Stored items
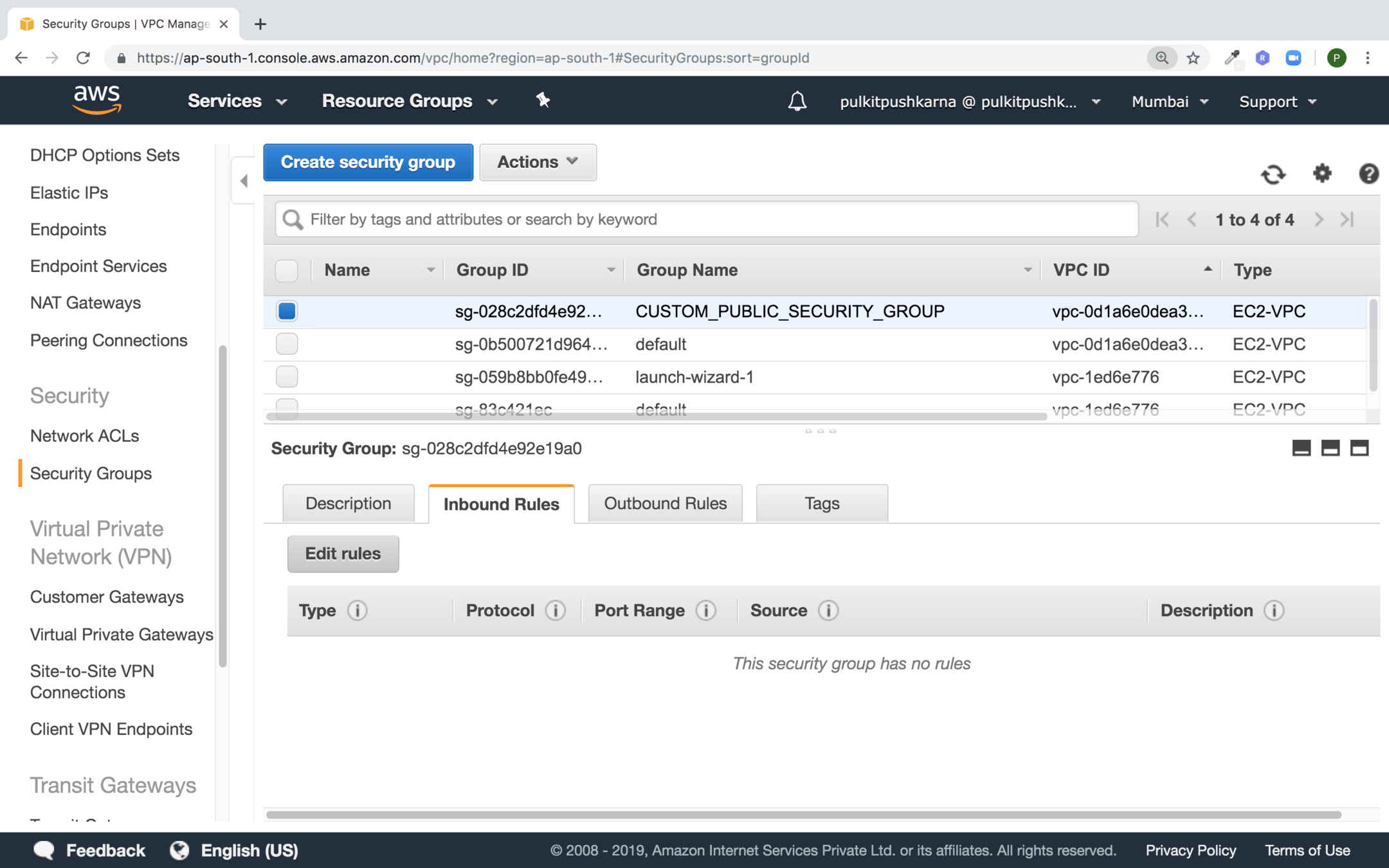The height and width of the screenshot is (868, 1389).
Task: Click the AWS logo home icon
Action: pos(97,100)
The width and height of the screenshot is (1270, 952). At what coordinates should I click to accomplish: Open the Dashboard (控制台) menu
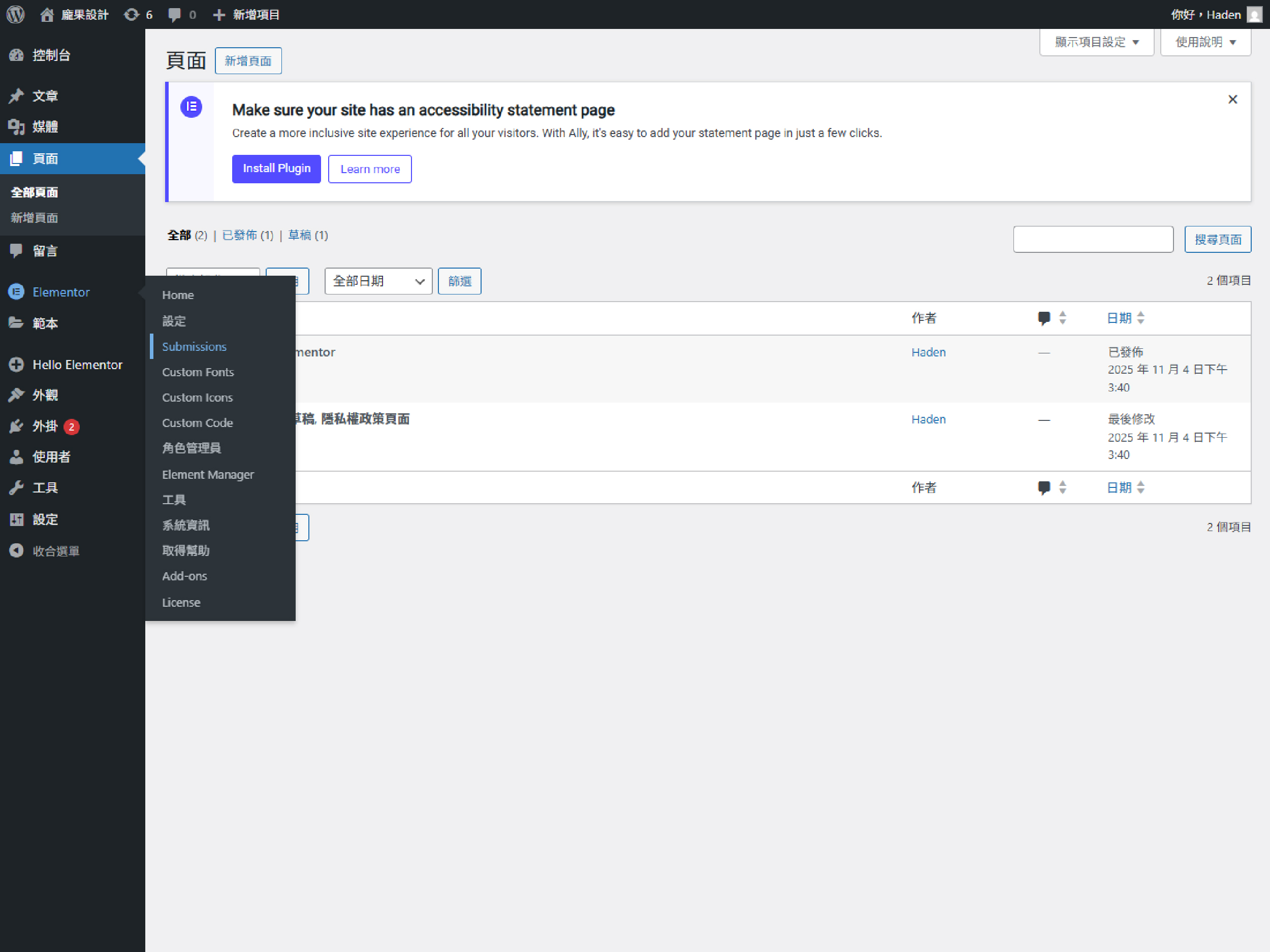[x=51, y=55]
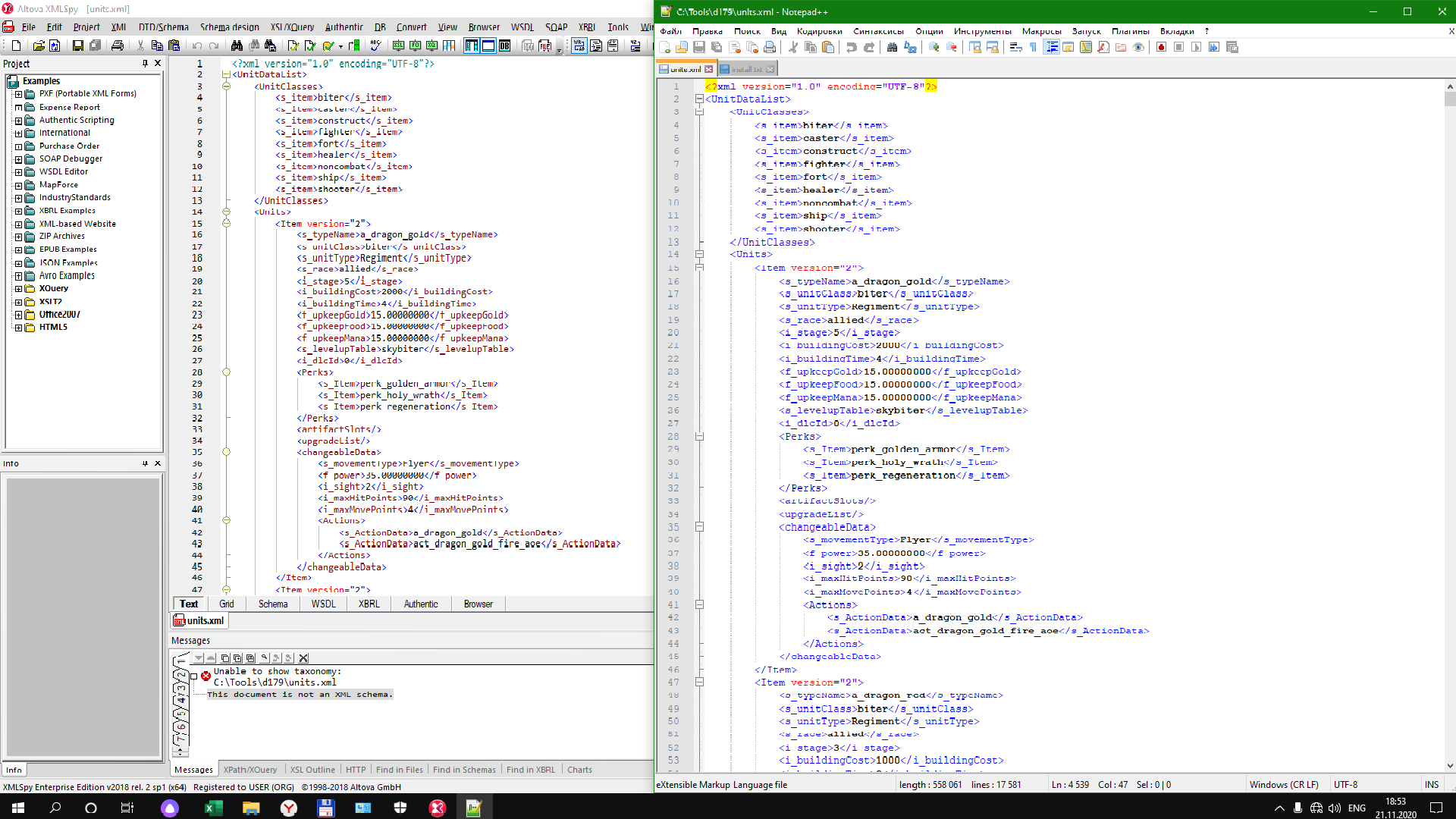
Task: Toggle show all characters pilcrow button
Action: click(1033, 47)
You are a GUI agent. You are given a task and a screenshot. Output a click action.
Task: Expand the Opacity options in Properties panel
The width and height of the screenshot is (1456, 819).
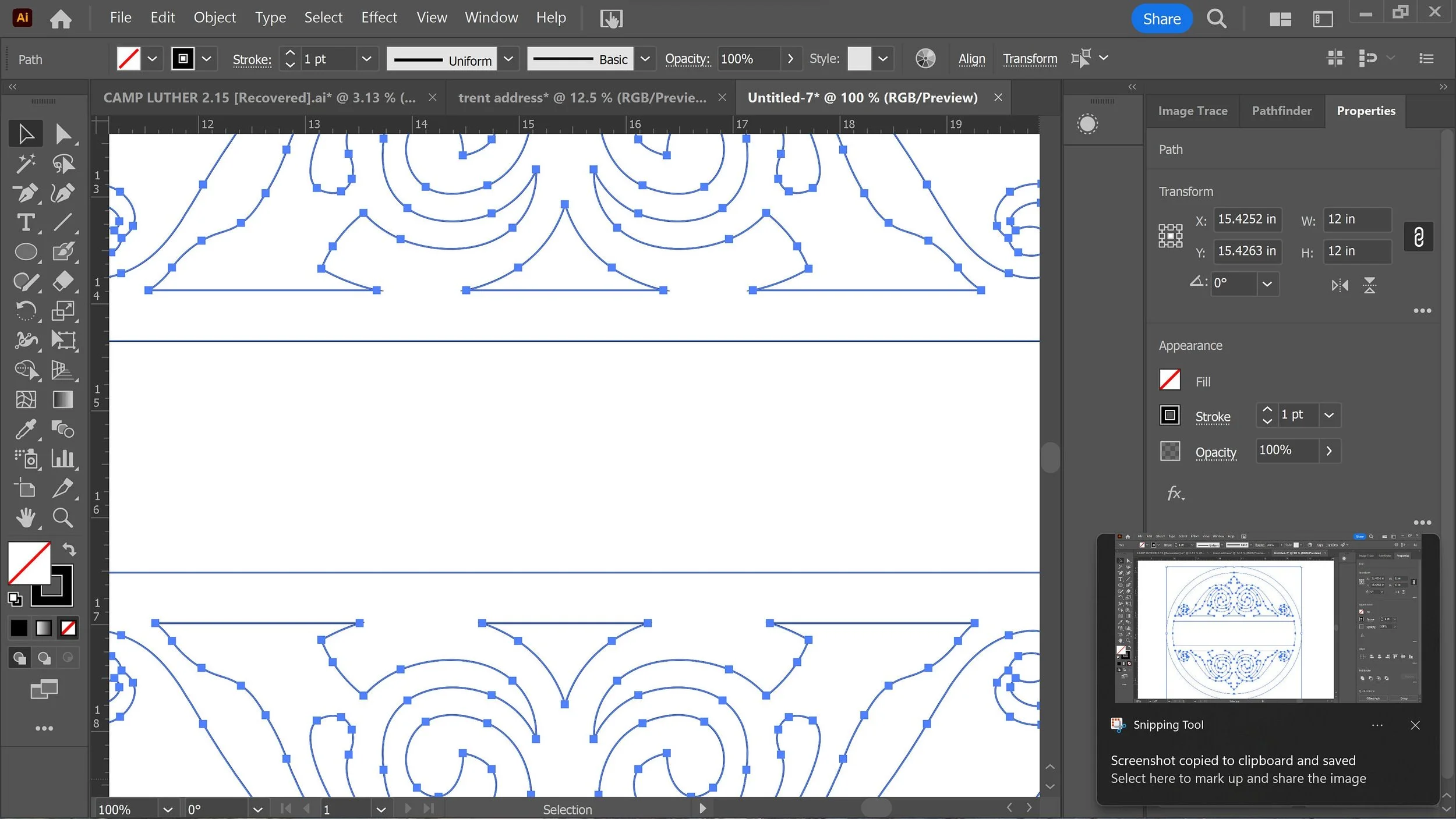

TASK BRIEF. Return the lines from the one containing "You are a GUI" through the last line of the records, both included, exactly as written and with no pictures.

RESULT FOR THIS EXERCISE.
You are a GUI agent. You are given a task and a screenshot. Output a click action.
Task: Expand the Opacity options in Properties panel
The width and height of the screenshot is (1456, 819).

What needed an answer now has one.